BRUSSELS (Reuters) - The pay gap between men and women doing the same job in Europe narrowed only marginally this year, the European Commission said on Friday, even though a vast majority of EU citizens support eliminating that difference.
A woman doing the same job as a man is still getting 14.1% less money for it, a small improvement on the 14.5% last year.
“Women are not equally valued for their work. They still earn on average 86 cents for every euro a man earns across Europe. Women thus work 51 days more to earn the same as their male colleagues,” the Commission said in a statement.
“At the current rate, it would take decades, or even centuries, to achieve equality. This is not acceptable, we must accelerate and reduce this pay gap to zero,” it said.
The Commission said the smaller pay for women was the result of inequalities throughout life as women enter the labour market and progress in careers while trying to balance work and family.
“The pandemic has exacerbated these structural gender inequalities and the risk of poverty,” the Commission said.

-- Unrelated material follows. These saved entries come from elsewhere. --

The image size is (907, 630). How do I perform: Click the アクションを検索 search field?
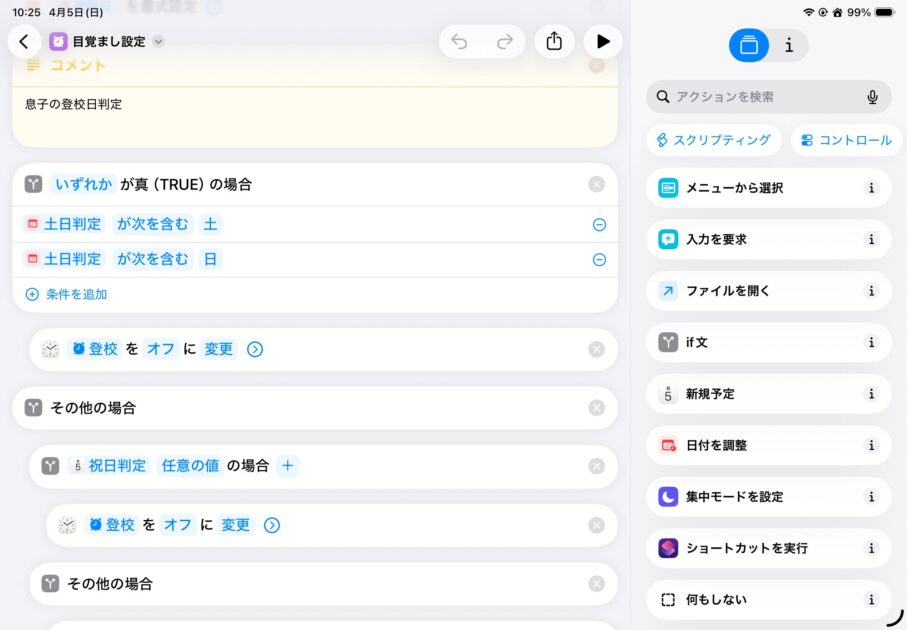point(760,97)
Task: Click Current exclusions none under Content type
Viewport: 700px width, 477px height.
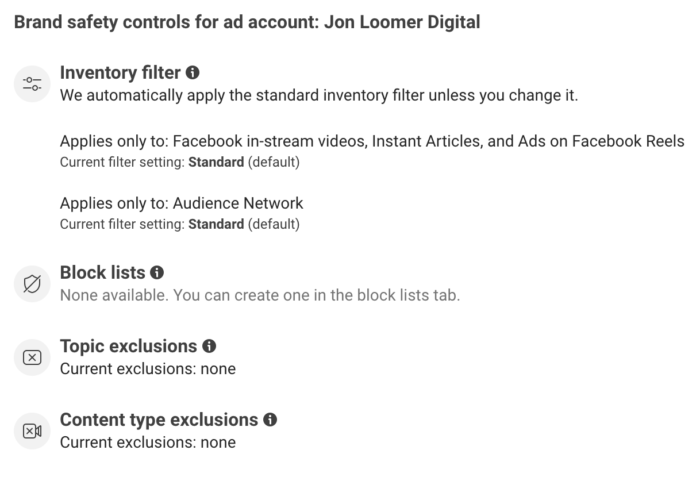Action: pyautogui.click(x=148, y=443)
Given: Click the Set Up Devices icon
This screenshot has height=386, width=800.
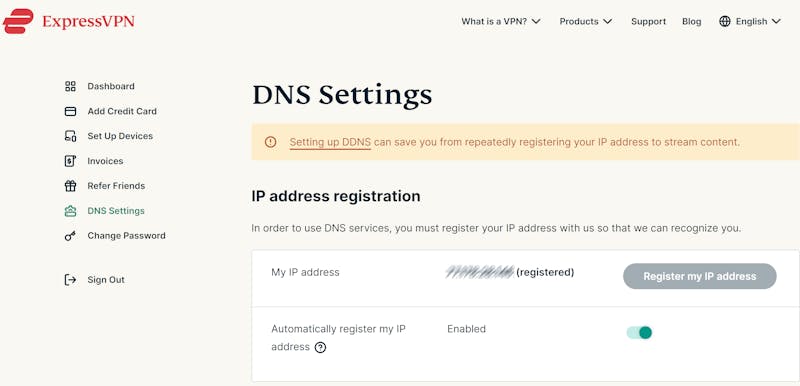Looking at the screenshot, I should (x=70, y=136).
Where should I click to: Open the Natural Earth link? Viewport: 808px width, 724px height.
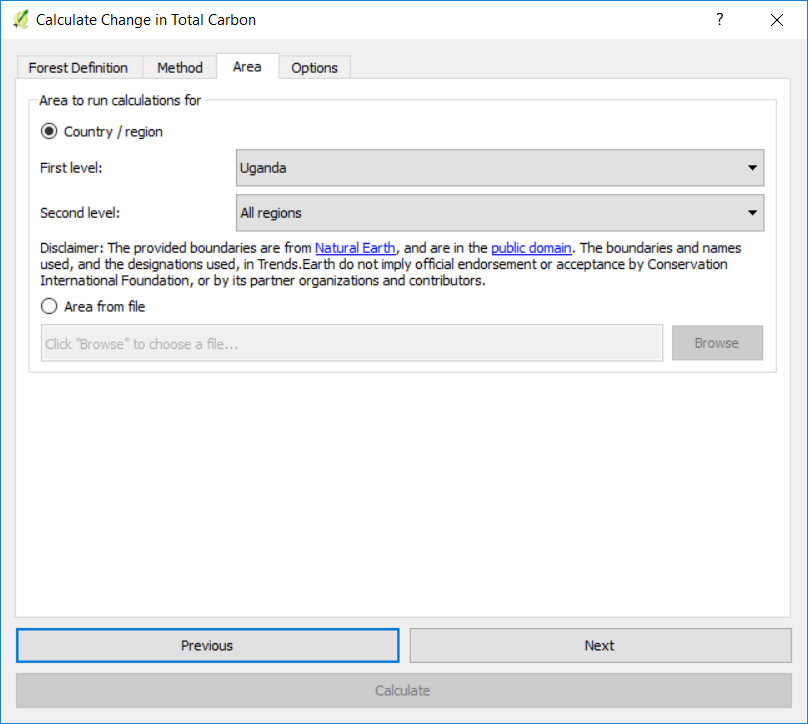point(355,248)

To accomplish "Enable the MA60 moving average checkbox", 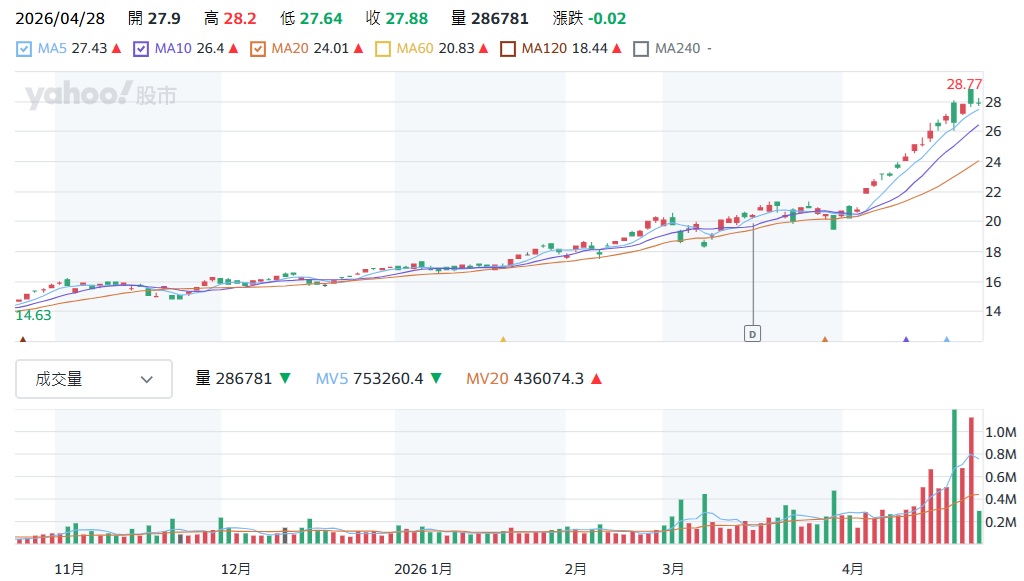I will click(383, 48).
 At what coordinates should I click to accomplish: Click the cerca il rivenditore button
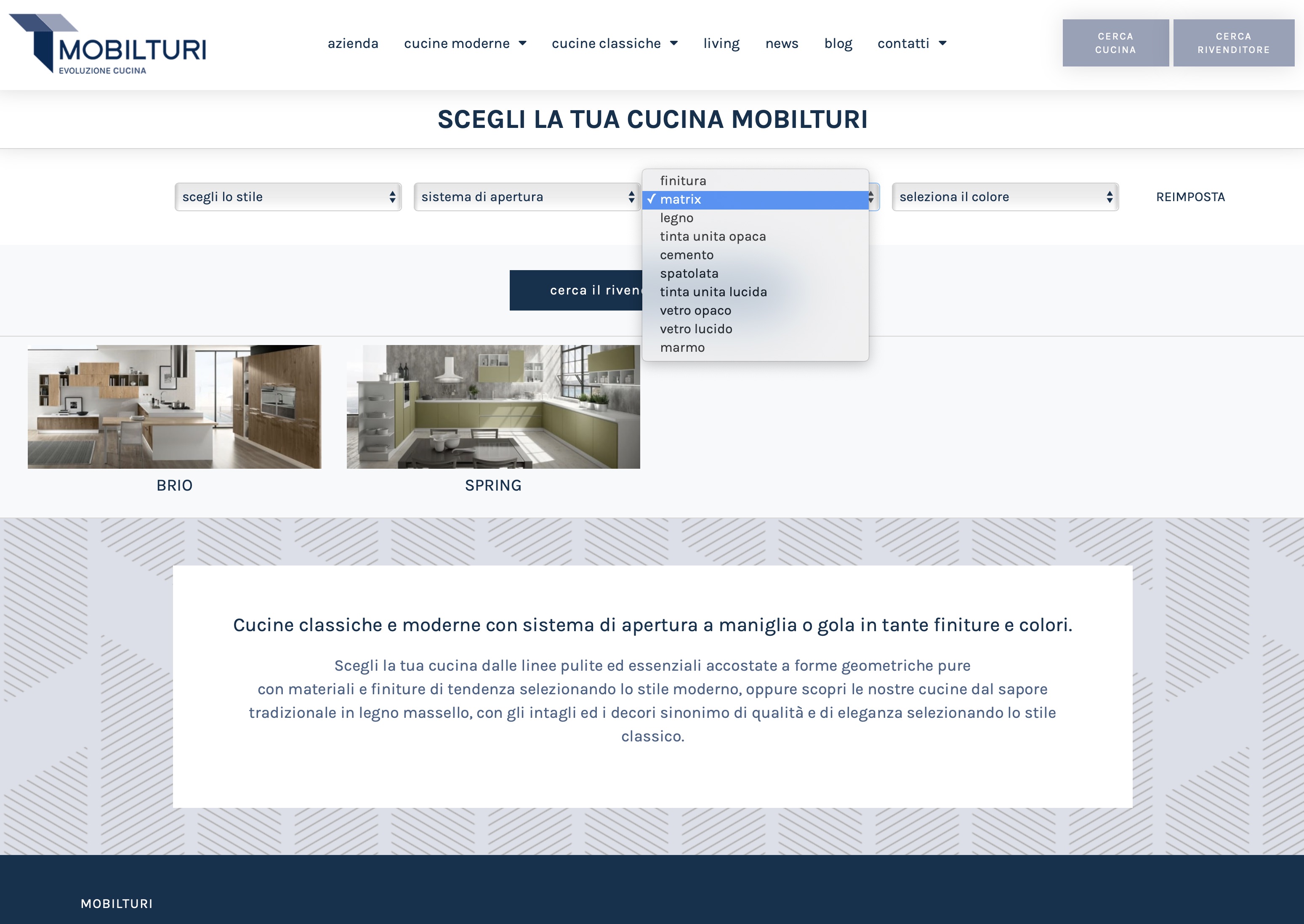[x=576, y=290]
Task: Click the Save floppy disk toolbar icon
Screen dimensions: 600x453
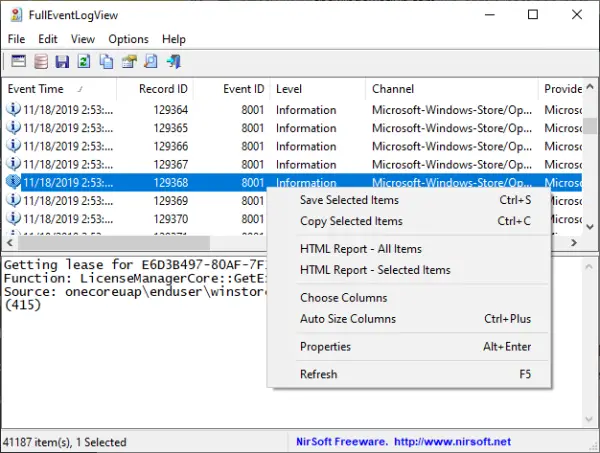Action: coord(62,61)
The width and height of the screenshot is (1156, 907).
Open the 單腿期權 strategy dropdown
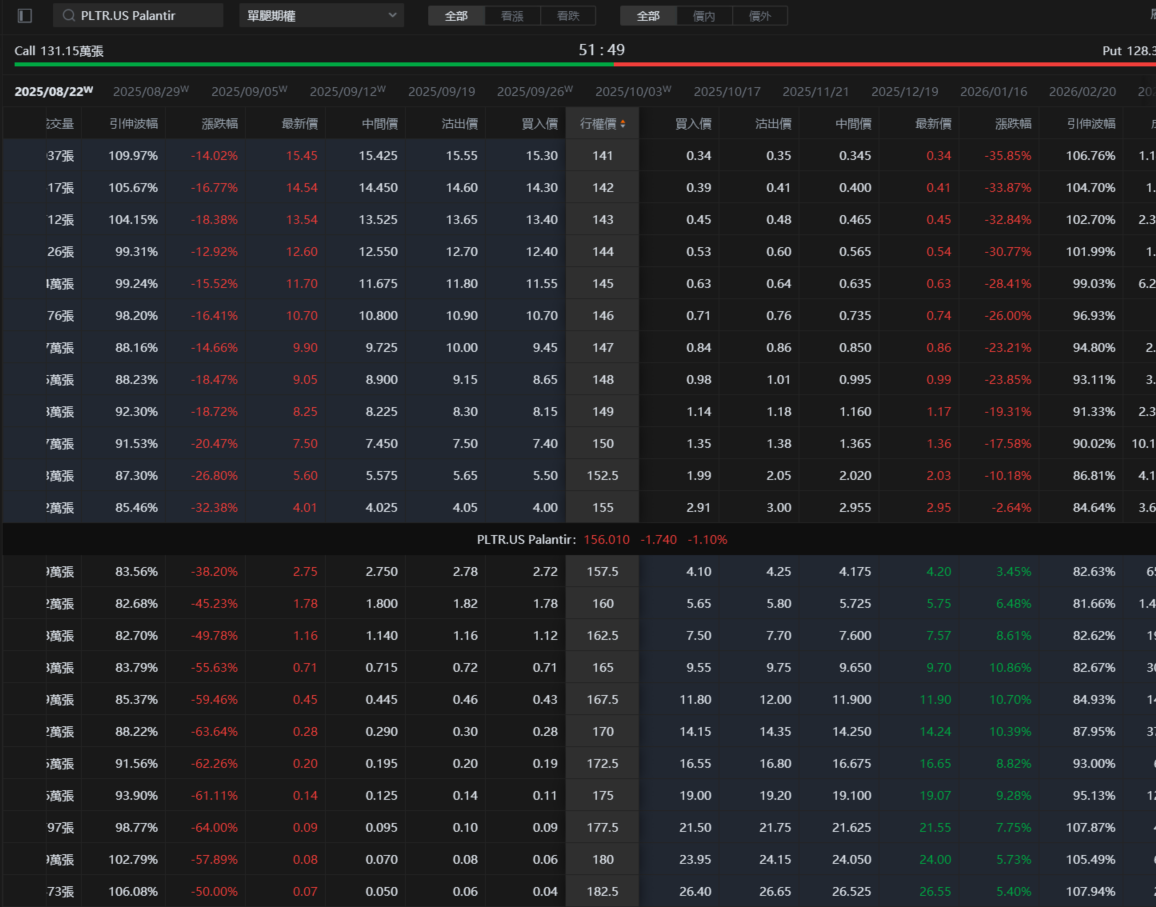click(x=321, y=16)
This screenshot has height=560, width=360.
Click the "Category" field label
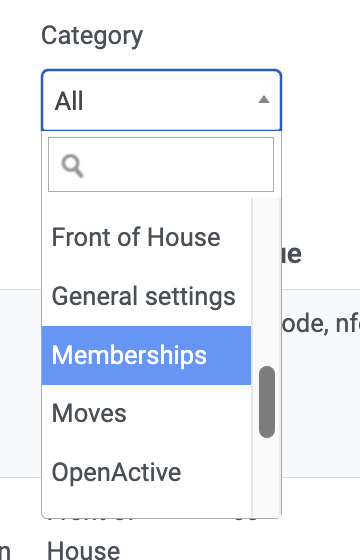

“Women are over-represented in frontline low-paid jobs providing the most basic and essential community services. They are also disproportionately present in informal jobs that are not covered by social protection systems,” it said.
The Commission is to propose binding measures on pay transparency in the next few weeks. It said adequate minimum wages, for which the Commission has proposed common EU rules, could help, because more women than men earn a minimum wage.
The Commission said 9 out of 10 Europeans thought it was unacceptable that women were paid less than men for the same job of equal value and that 64% of European workers backed pay transparency through the publication of average wages by job type and gender at their company.